My co-editor Ken Kersch and I are pleased to announce that
the fifth annual book review issue of the Tulsa Law Review (our second as
co-editors) is now available online and in print. This issue (Volume 50, Issue 2, 2014)
includes twenty-seven reviews of sixty-six books. In keeping with the vision of founding
editors Sandy Levinson and Mark Graber,
our roster of reviewers reflects several disciplines: predominantly law and political science, but
also history, sociology, and women’s and gender studies. The authors of the books reviewed are
similarly diverse in their disciplinary fields and their approaches.

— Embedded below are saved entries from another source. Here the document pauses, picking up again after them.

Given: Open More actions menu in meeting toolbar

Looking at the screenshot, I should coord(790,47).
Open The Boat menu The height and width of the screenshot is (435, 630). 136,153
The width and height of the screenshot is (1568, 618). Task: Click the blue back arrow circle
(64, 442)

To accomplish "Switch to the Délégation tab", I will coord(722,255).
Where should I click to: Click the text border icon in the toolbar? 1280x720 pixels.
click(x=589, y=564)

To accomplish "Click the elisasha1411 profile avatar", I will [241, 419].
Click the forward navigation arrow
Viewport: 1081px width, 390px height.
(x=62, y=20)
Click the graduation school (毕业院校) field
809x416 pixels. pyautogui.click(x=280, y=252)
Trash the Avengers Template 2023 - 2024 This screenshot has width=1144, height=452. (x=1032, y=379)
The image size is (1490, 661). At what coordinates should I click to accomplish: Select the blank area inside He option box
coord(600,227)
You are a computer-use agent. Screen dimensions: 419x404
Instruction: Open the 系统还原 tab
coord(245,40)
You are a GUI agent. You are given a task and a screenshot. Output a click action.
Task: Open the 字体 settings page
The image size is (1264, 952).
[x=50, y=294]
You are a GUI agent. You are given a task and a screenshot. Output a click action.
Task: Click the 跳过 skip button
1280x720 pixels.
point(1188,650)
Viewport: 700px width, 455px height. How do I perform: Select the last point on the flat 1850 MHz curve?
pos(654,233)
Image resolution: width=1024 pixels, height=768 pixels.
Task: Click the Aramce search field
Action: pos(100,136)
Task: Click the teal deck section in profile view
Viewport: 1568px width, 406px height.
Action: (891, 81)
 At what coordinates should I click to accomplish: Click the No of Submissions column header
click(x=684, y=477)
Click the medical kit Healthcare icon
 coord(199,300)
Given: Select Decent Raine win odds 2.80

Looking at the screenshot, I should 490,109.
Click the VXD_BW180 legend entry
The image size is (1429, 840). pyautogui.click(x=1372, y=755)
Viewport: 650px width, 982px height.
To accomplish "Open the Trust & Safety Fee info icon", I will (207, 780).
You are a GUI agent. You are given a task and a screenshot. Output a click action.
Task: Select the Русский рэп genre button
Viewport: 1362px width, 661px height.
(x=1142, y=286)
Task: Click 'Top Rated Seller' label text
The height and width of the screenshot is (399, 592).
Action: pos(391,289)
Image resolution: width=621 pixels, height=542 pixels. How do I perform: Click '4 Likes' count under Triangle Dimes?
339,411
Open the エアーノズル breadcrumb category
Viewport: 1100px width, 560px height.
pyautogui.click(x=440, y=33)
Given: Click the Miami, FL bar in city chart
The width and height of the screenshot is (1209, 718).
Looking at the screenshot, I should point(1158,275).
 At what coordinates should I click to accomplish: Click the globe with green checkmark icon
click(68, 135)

The books
themselves cover a wide range of topics, including substantive areas of law,
legal history, and political institutions and actors. It is fitting as we have recently reached the 50th
anniversary of landmark civil rights legislation that several reviews address
books on civil rights, dissent, and social movements. Along those lines, one notable
feature of this issue is that it includes not just one, but two review essays
on Bruce Ackerman’s important new book We
the People, Volume III: The Civil Rights
Revolution, the latest installment in Ackerman’s We the People project. These
reviews start from two quite different perspectives, with the first by
political scientist --and leading social movement scholar -- Sidney Tarrow
(Cornell University), and the second by
law professor – and leading constitutional theorist – James E. Fleming
(Boston University School of Law). We
hope readers will enjoy this issue.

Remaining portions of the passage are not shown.